© 2002 by Oxford University Press
Journal of the National Cancer Institute, Vol. 94, No. 3, 167-173,
February 6, 2002
© 2002 Oxford University Press
ARTICLE |
All-Cause Mortality in Randomized Trials of Cancer Screening
Affiliations of authors: W. C. Black, Department of Radiology, Dartmouth-Hitchcock Medical Center, Lebanon, NH, and Department of Community and Family Medicine, Center for the Evaluative Clinical Sciences, Dartmouth Medical School, Hanover, NH; D. A. Haggstrom, Department of Medicine, Dartmouth-Hitchcock Medical Center; H. G. Welch, Department of Medicine, Dartmouth-Hitchcock Medical Center, and Department of Community and Family Medicine, Center for the Evaluative Clinical Sciences, Dartmouth Medical School, and Department of Veterans Affairs Outcomes Group, Department of Veterans Affairs Hospital, White River Junction, VT.
Correspondence to: William C. Black, M.D., Department of Radiology, Dartmouth-Hitchcock Medical Center, 1 Medical Center Dr., Lebanon, NH 03756 (e-mail: william.black{at}Hitchcock.org).

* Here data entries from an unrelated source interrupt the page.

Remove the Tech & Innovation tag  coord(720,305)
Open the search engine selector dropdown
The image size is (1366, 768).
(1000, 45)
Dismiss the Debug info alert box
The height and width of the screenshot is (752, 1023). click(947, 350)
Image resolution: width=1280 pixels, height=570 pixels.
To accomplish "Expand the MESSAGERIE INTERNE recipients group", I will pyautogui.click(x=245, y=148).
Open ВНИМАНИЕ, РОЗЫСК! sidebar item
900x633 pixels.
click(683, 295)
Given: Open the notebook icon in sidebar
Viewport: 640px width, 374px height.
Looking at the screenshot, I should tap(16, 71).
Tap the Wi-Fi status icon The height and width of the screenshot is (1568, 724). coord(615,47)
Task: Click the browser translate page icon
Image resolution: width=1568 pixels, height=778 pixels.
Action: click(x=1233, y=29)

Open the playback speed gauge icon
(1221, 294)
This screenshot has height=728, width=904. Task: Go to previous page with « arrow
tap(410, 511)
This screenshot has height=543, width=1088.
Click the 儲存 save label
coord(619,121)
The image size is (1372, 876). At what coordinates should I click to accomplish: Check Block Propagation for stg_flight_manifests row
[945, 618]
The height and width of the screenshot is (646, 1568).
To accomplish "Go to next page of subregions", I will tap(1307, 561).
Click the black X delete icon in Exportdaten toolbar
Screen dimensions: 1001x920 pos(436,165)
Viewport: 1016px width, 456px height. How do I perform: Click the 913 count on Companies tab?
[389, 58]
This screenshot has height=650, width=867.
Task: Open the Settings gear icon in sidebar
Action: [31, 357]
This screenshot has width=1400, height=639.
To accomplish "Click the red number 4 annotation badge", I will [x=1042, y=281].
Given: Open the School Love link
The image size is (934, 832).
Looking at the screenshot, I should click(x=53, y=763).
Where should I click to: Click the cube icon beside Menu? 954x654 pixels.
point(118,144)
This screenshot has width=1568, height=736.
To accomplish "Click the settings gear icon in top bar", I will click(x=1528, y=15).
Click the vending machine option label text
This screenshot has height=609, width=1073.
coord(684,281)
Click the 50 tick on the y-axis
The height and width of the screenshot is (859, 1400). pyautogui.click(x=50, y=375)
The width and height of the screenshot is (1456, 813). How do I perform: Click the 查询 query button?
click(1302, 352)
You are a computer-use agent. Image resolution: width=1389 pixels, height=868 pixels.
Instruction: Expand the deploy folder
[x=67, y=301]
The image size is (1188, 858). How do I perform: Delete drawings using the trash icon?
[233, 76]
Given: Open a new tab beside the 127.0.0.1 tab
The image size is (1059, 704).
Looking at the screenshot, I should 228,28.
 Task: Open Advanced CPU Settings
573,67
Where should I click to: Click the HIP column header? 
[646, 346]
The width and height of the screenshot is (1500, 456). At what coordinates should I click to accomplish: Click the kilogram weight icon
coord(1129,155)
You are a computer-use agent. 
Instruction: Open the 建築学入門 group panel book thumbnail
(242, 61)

Background: The most widely accepted end point in randomized cancer screening trials is disease-specific mortality. The validity of this end point, however, rests on the assumption that cause of death can be determined accurately. An alternative end point is all-cause mortality, which depends only on the accurate ascertainment of deaths and when they occur. We compared disease-specific and all-cause mortality in published randomized cancer-screening trials to indirectly assess the validity of the disease-specific mortality end point. Methods: We examined all 12 published randomized trials of cancer screening for which both end points were available (seven of mammography, three of fecal occult blood detection, and two of chest x-ray screening for lung cancer). For each randomized trial, we subtracted disease-specific mortality observed in the screened group from that observed in the control group and all-cause mortality in the screened group from that in the control group. We then compared the differences in these two mortality measures. Results: In five of the 12 trials, differences in the two mortality rates went in opposite directions, suggesting opposite effects of screening. In four of these five trials, disease-specific mortality was lower in the screened group than in the control group, whereas all-cause mortality was the same or higher. In two of the remaining seven trials, the mortality rate differences were in the same direction but their magnitudes were inconsistent; i.e., the difference in all-cause mortality exceeded the disease-specific mortality in the control group. Thus, results of seven of the 12 trials were inconsistent in their direction or magnitude. Conclusion: Major inconsistencies were identified in disease-specific and all-cause mortality end points in randomized cancer screening trials. Because all-cause mortality is not affected by bias in classifying the cause of death, it should be examined when interpreting the results of randomized cancer-screening trials.